Off the bat, the United States defense diplomacy is a reminder of tough love, that Chinese economic cooperation is not a free ticket into the region to exploit and coerce. This check-and-balance to Chinese checkbook diplomacy is crucial because it illustrates that diplomacy is not a winner-take-all game — China cannot get its desired foreign policy success without adequate reciprocation in the form of respect for Bangladesh’s sovereignty and conduct of its international politics.
If the relationship is strictly transactional, then Bangladesh would have to impose higher costs on China, given prior Chinese operations and circumstances in the region have already raised the stakes much higher for Dhaka.

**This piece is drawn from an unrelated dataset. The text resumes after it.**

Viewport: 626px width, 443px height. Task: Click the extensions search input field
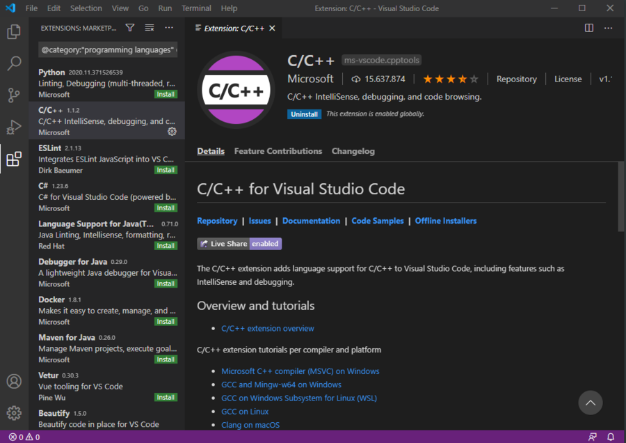tap(104, 50)
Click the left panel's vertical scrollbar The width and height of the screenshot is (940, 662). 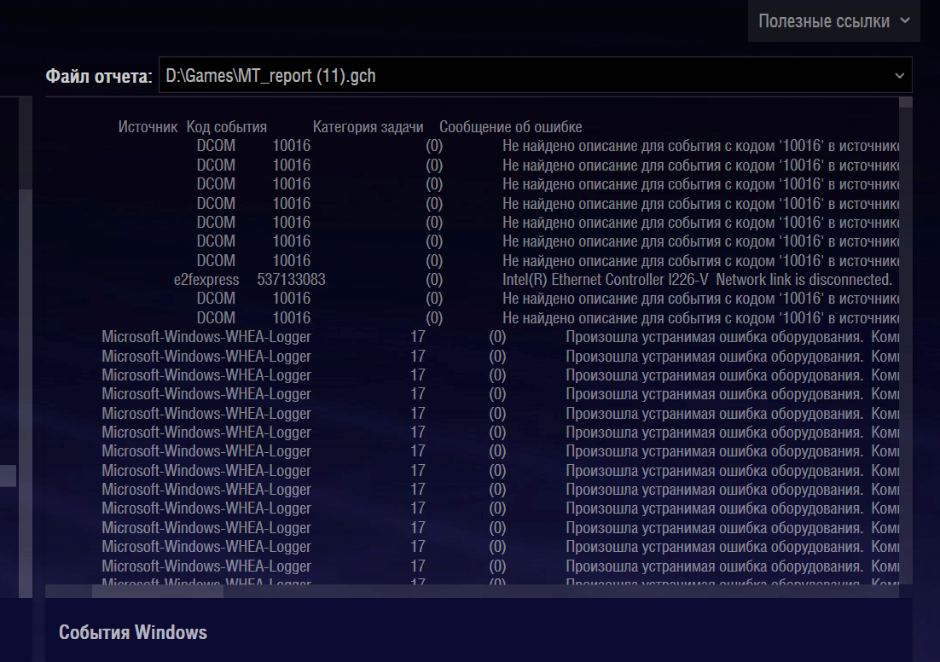coord(26,346)
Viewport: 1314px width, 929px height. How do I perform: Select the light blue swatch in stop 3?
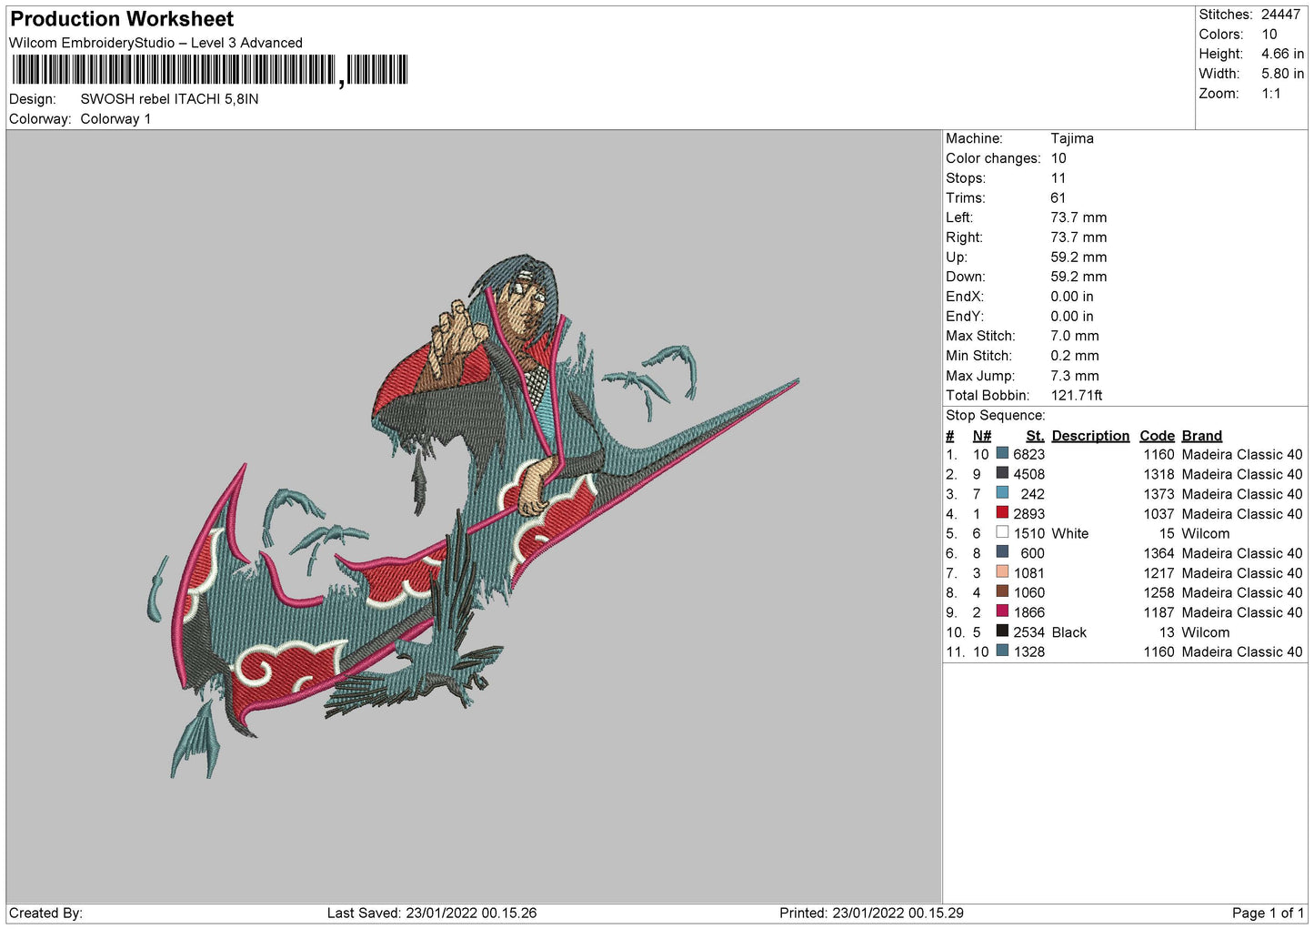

Bangladesh’s engagement with the US also indicates that global trade wars do not have to be hegemonic. Defying speculation, refusing to bandwagon behind one superpower, and choosing to remain geopolitically neutral is one of the most crucial pieces of foreign policy play which aligns with the Bangladeshi national interest of friendly relations with all and malice to none. Most importantly, Bangladesh has shown to be highly aware of Chinese grey zone tactics and does not want to hedge its chances.
In 2011, the Chinese foreign minister addressed Beijing’s South China Sea ambitions with “China is a big country, others are small countries. Think hard about that.” This is the exact foreign policy outlook that allows China to justify exertion of power and forceful creation of influence in the Asian region.
Engaging in American defense diplomacy, while sending a pointed message across to the strongest neighbor and ally, is the necessary and sufficient policy outlook that will not compromise on Chinese investment in Bangladesh but will surely keep them on their toes.
Asif Muztaba Hassan is a Masters Graduate in Strategic Studies from RSIS, NTU, Singapore.